Please report every line in the rows below that contains the string "should", copying each matching line in full. Case counts.

--- Begin Data provided ---

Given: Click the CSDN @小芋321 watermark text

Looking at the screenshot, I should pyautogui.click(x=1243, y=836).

--- End Data provided ---
--- Begin Data provided ---

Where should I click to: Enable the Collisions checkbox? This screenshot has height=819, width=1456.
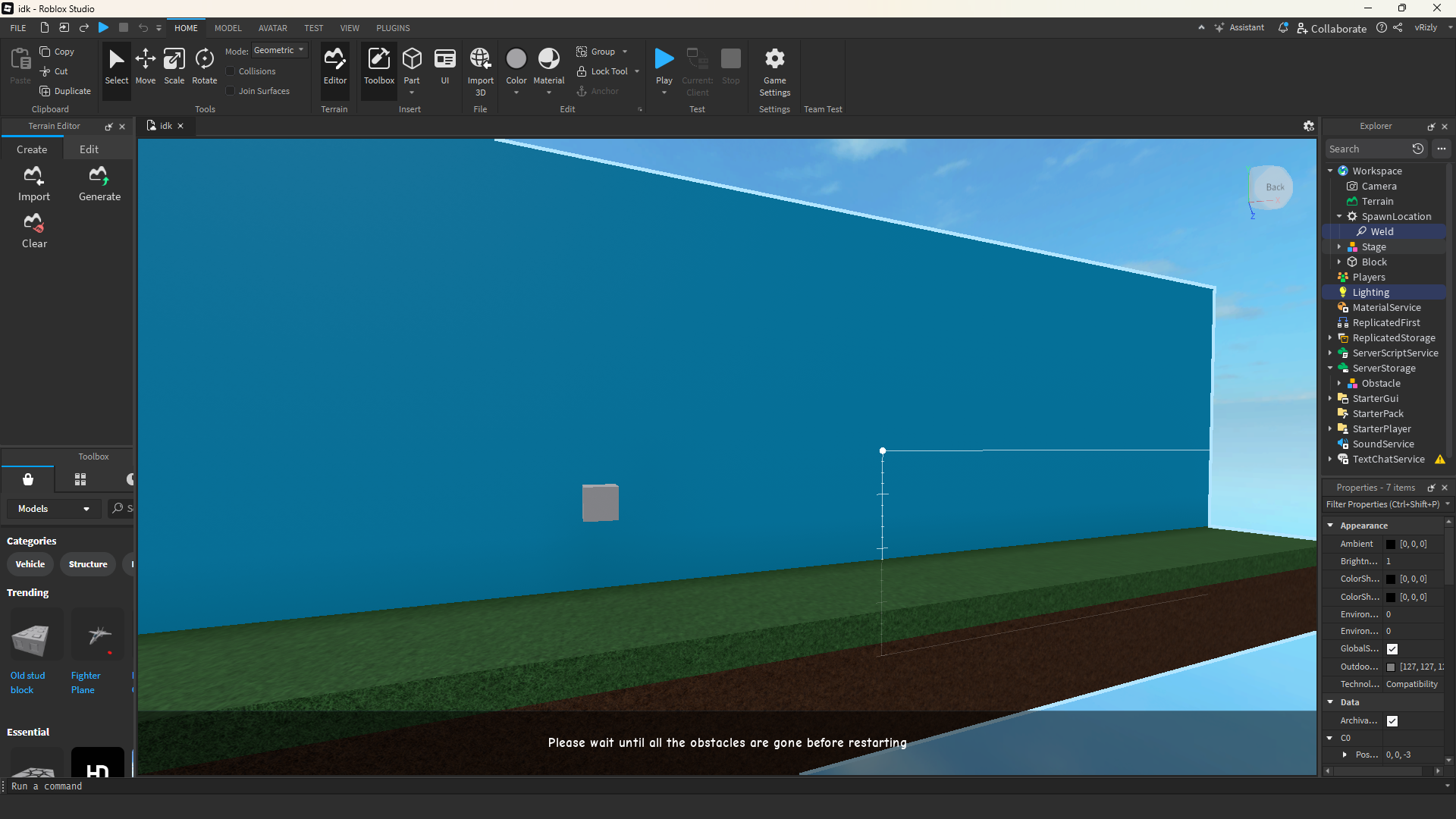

--- End Data provided ---
--- Begin Data provided ---

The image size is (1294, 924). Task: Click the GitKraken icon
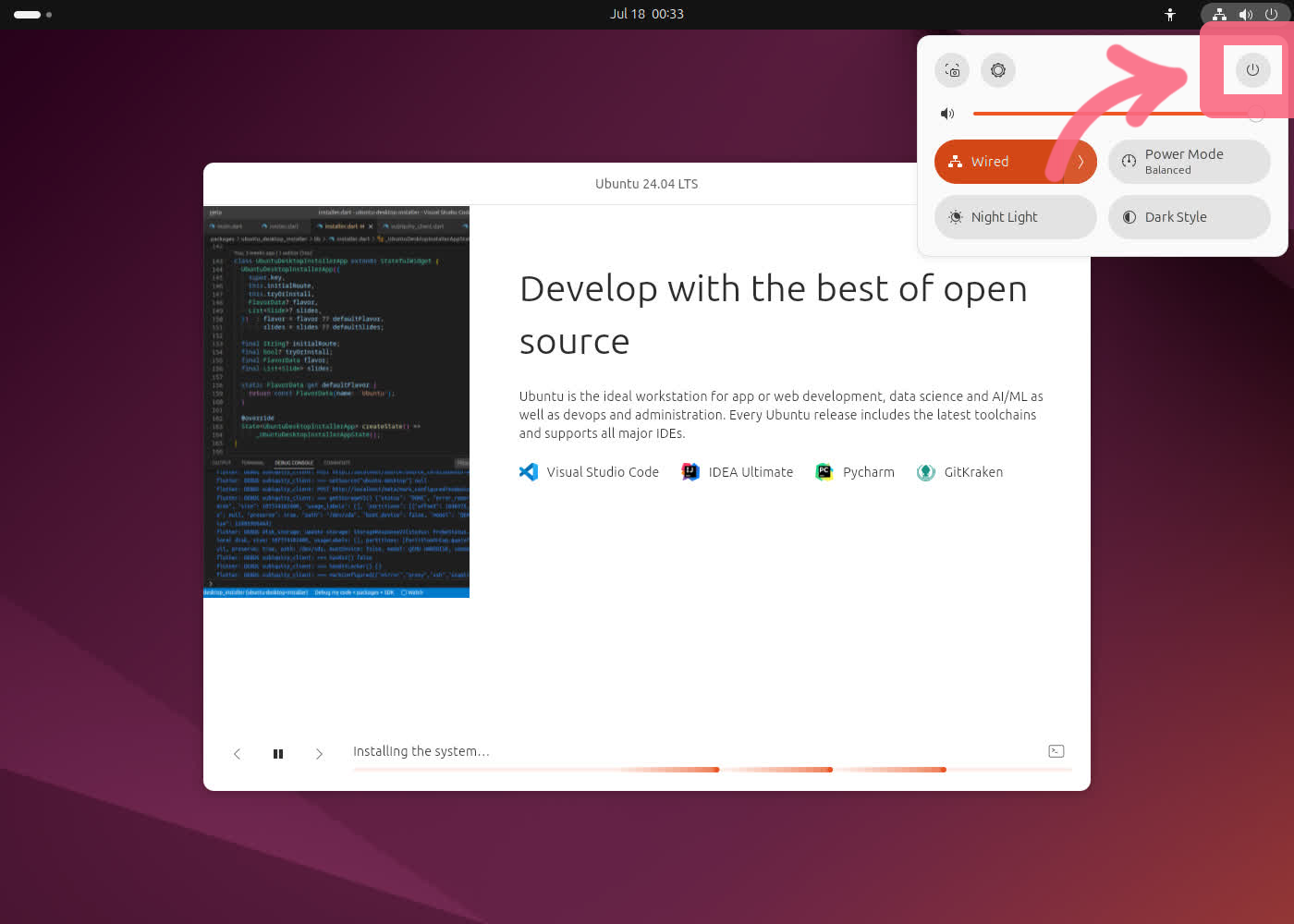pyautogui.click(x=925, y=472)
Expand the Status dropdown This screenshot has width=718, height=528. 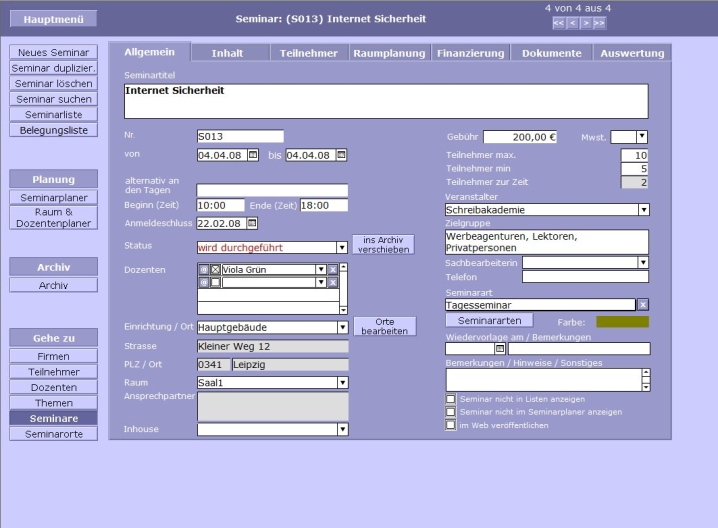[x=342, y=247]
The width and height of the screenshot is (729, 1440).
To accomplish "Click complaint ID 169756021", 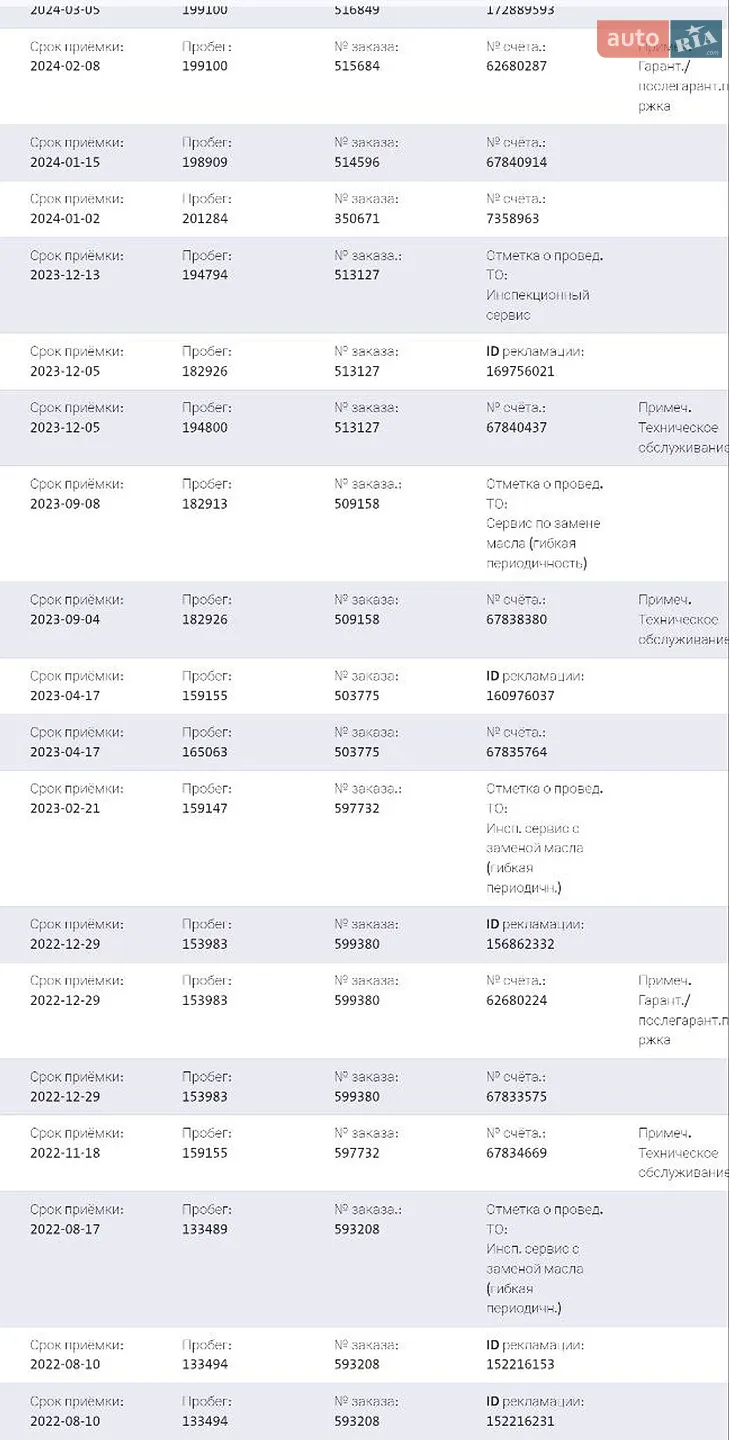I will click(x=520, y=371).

--- End Data provided ---

§ Output
Looking at the screenshot, I should pyautogui.click(x=1243, y=836).
Where should I click to: Enable the Collisions checkbox? This screenshot has height=819, width=1456.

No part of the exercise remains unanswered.